Ladies, gentlemen, and other such creatures, today we look at the film (loose use of the word) that is Mockingjay: Part 1 of the Hunger Games series. For those of you who don’t know – nah, let’s cut the shit, you’ve all heard of this steaming turd, let’s get right into it. We pick up from where Catching Fire left off. Katniss Everdeen, played by Jennifer Lawrence has been rescued from the last Hunger Games by the rebels. I’m sure they have some other name, but really they are just a backdrop for Katniss’ emotional turmoil, so they’ll remain “the rebels.” Finnick and several others have also been rescued and brought to the underground headquarters of the rebels at District 13. Katniss is reunited with Gale, played by Liam Hemsworth, and her family. She is introduced to President Coin, played by Julianne Moore, which urges Katniss to spearhead their own propaganda campaign against President Snow, and in return offers to save Peeta. Though as they only report stuff that’s actually happened, I don’t know why they bother calling it propaganda, but hey, it sounds more political that way. The plot conflict comes in the shape of ol’ whiny, mumbling, unsure-of-himself-and-highly-annoying Peeta. A dumbfounded Katniss stares at a TV screen as Peeta seems to have become President Snow’s face of propaganda, pleading with the other districts to not take part in the rebellion and be complacent with the Capitol. The rebels show instant anger towards Peeta, and Katniss has to reconcile the fate of her friend and the responsibilities she now bares as the face of the rebellion.
Honestly, that’s the best I can do without vomiting and hating myself as a pseudo-reviewer. The reality of this film is that it’s EXTREMELY boring. I’m not one for mindless violence or action for that matter, but in the first two films you at least had the actual games to keep you entertained. I was highly skeptical of this franchise as it seemed to me like another Twilight teen fiction. However, female colleagues and friends vehemently and loyally swore otherwise, convincing me that there’s a lot socio-political factors at play which makes this series worthwhile. Well, NO. While I have to watch Katniss’ inability to make one adult decision and put the fates of thousands before the fate of just one of her friends, I have to watch what I can only accurately sum up as a dystopian American Idol. What dress will Katniss wear? How can we bring out the angry Katniss, how can we bring out the true Katniss, the Katniss that will INSPIRE. And while I’m watching this and trying to figure out what’s the least disruptive way to kill myself in a movie theater, (after all I care about my fellow movie goers,) I get glimpses of one of the two scenarios. A whinefest between Peeta and Katniss, or a somber, brooding Katniss being comforted by Liam Hemsworth, whose only purpose is to be a handsome shoulder to cry on.
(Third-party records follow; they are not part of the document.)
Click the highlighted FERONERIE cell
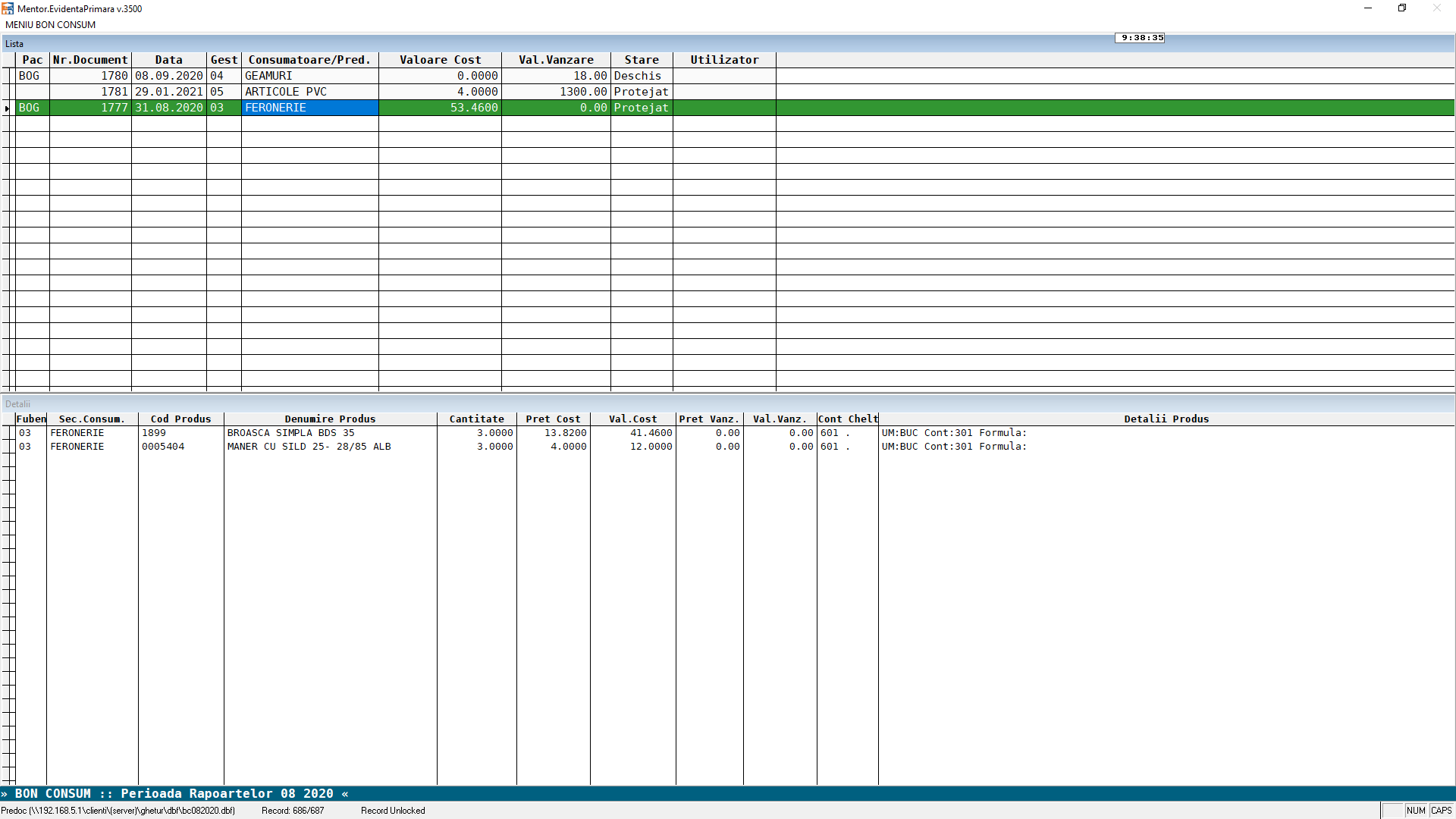1456x819 pixels. 309,108
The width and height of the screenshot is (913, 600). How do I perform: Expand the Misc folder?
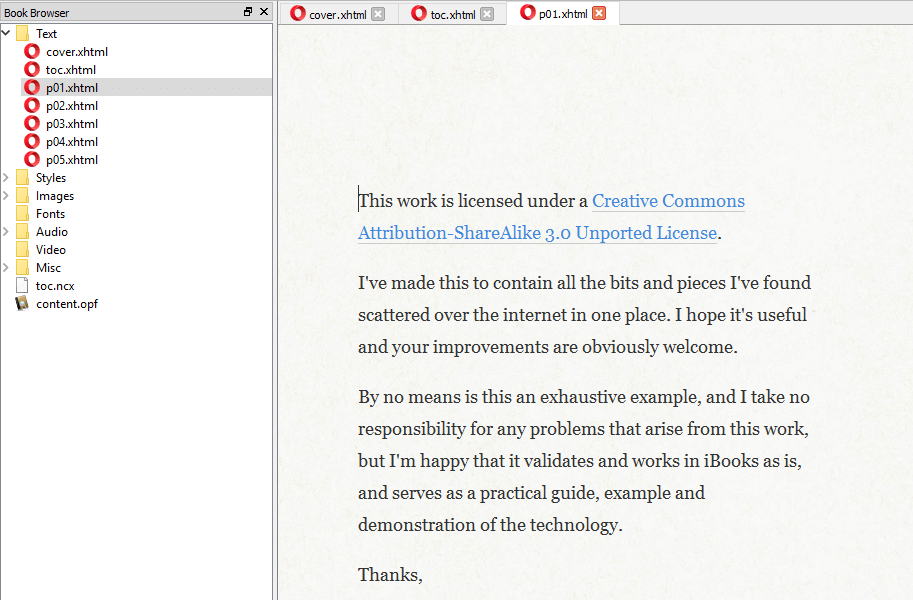pos(8,267)
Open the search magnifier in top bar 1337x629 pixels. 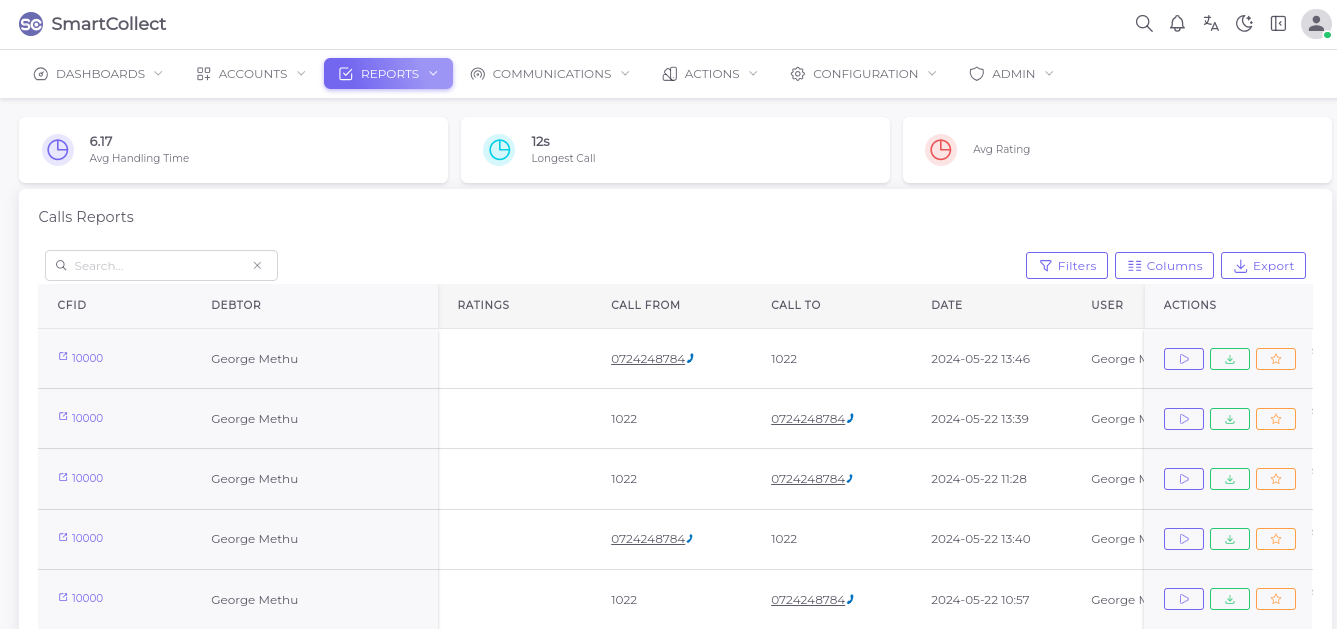(x=1144, y=24)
I’m not going to get into the ending of the movie so as not to spoil anything, but I will say this: under logical scrutiny, just about every premise on which the writing hangs falls apart at the slightest touch. It’s designed poorly, it has plot armor all over it, and makes this feel like a Saturday morning cartoon as opposed to a dystopian film. In reality, people die, and not just the ones we introduce 5 seconds before we kill them. In reality, cruel and intelligent dictators don’t make silly gambits that a Bond villain would. In reality, this is just silly teen fiction and its socio-political context is so absurdly black and white (rich vs poor, good vs bad) that even a high schooler should laugh at this. Boring, poorly made film. 6/10, don’t waste your time. BUT, there is Natalie Dormer in it with a bad-ass haircut and tattoos. So we got that going for us, which is nice.
***SPOILERS*** Just food for thought for those of you who’ve seen the film. Let’s be honest, if this was actually written to be remotely realistic, with a competent dictator, Gale and every other commando rescuing Peeta would have entered that building only to see crossbowmen on the parapets with Rains of Castamere playing. G bloody G.